For days, I was numb. I told my family and a few close friends, surprising myself at my distance from those conversations no matter how thrilled they were for me. It wasn’t until a week later that I began to have emotions about checking off the first, last, and only item on my bucket list.
It felt great.
I had one more task to complete: to formally withdraw As Far from every publisher or agent that still had the submission. In the process, the offer from Unsolicited turned into three offers.
Ultimately, I went with Unsolicited because a conversation with the publisher and editor-in-chief convinced me that we were soulmates. Like me, Unsolicited is in it for the writing, without have its head so far up the ass of art that it doesn’t know how to sell a book. Unsolicited is a firm believer in staff-driven editing, which I cannot wait to get my teeth into. Not to be ignored, Unsolicited has a strong network of independent bookstores across the country, where I buy my books. Together, we’re gonna rock it.

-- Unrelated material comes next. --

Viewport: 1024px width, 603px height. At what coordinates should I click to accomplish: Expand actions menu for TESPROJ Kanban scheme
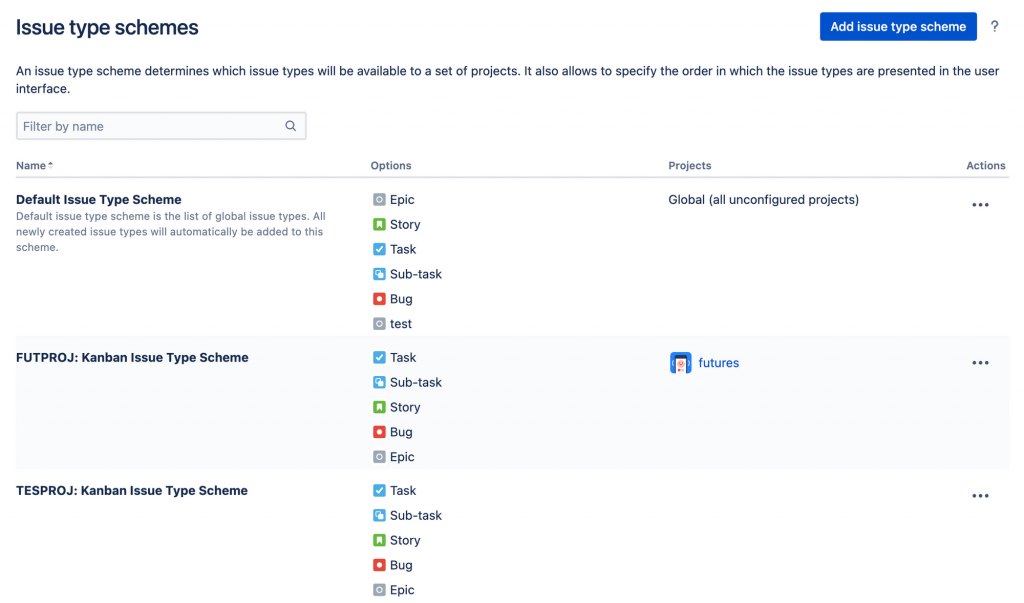(980, 496)

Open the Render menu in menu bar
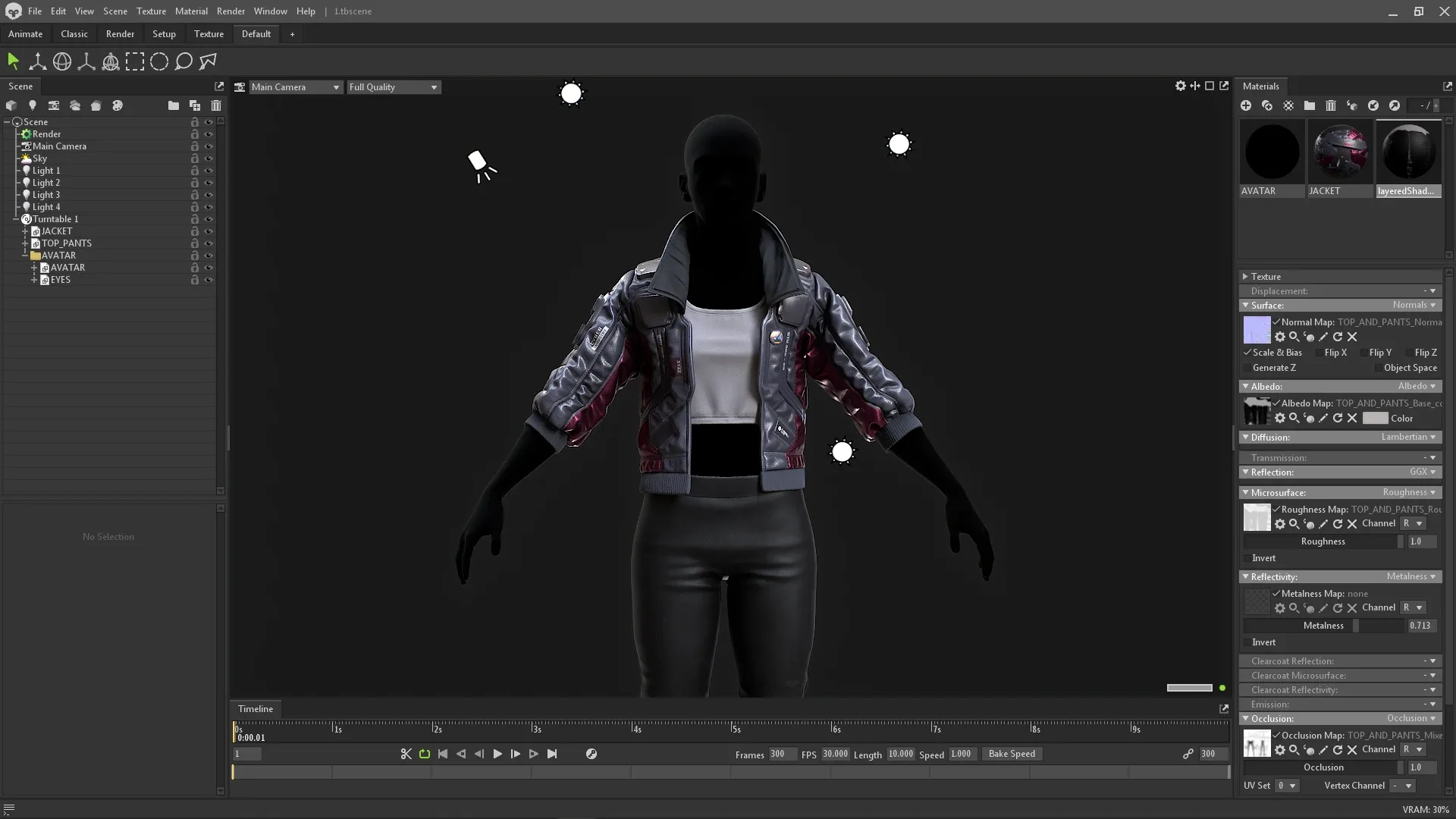(x=230, y=11)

What kept me going through the dark times: the opening sentence in conjunction with the final image of the book.
While I am willing to admit that “I was watching myself from beside myself” might not rival Mrs. Dalloway in the annals of literature, it is a compelling sentence that speaks to every survivor out there, and the ones who love them. It reflects the state abuse survivors find themselves in until we get ourselves good help. On the craft front, the sentence is ripe with the possibility of the rest of the novel.
I won’t reveal the prose or circumstances of the final image; you’re gonna have to wait for May 27, 2023 at a bookstore near you. Instead, I will share that after 30 years of what every published author I know has gone through, the sweat, tears, joy, and angst, I still get all mushy when I so much as think about the ending. That I will finally be able to share my vision with readers makes me short of breath. I simply had to wait long enough and work hard enough to come to this place.
I wish for you the same success: the strength to work hard, the patience to wait, and the joy of the ultimate triumph. Expect the miracle.